Instagram food
A screen grab of food images posted on Instagram. (Instagram Photo / @ww_southerngirl86)

Whether your eyes roll or your stomach grumbles at the site of yet another food photo on Instagram, the popular practice appears to provide some benefit to people who are looking to meet healthy eating or fitness goals.

A study by researchers at the University of Washington found that there’s more to a random banana and yogurt photo than meets the eye. The platform can serve as a creative and more fun way track food intake while also allowing users to be held accountable by followers who have a shared interest in eating right, losing weight, etc.

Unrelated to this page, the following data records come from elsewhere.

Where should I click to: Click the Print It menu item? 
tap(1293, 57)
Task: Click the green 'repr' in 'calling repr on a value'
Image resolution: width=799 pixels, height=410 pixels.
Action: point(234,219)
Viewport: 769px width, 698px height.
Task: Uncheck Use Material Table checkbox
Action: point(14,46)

UW Today reported the news Wednesday and said a paper detailing the findings will be presented next month at the CHI 2017 Conference on Human Factors in Computing Systems. The aim is to use the results to inform the design of tools to support healthy behaviors.

“The benefit of photos is that it’s more fun to do than taking out a booklet or typing hundreds of words of description in an app,” said Christina Chung, lead author and a UW human centered design and engineering doctoral student. “Plus, it’s more socially appropriate for people who are trying to track their diets to snap a photo of their plate when they’re out with friends — everyone’s doing it and it doesn’t look weird.”

She’s certainly got that right — everyone does seem to be doing it. A quick scan of my own Instagram feed produced recent pictures of pizza, a bag of Doritos, beer, pancakes, more beer and lots of other stuff. I guess I’m not shooting stuff to inspire anyone to lose weight!

But users profiled in the study, using hashtags such as #fooddiary or #foodjournal, said they received social and emotional support from other Instagram users and that helped them stick to their own tracking and healthy eating goals. UW Today says a woman who previously relied on an app to track her diet would cheat and not log certain items.

“With Instagram, it helped me because I was taking a picture of it — it’s real and it does exist and it does count towards what I was eating,” the woman said. “And then putting up a visual image of it really helped me stay honest.”

The fact that Instagram allows users to create separate feeds under the same profile was encouraging to users as well, Chung said, because people didn’t have to worry about overwhelming regular followers with food pictures and could channel that content toward a specific audience.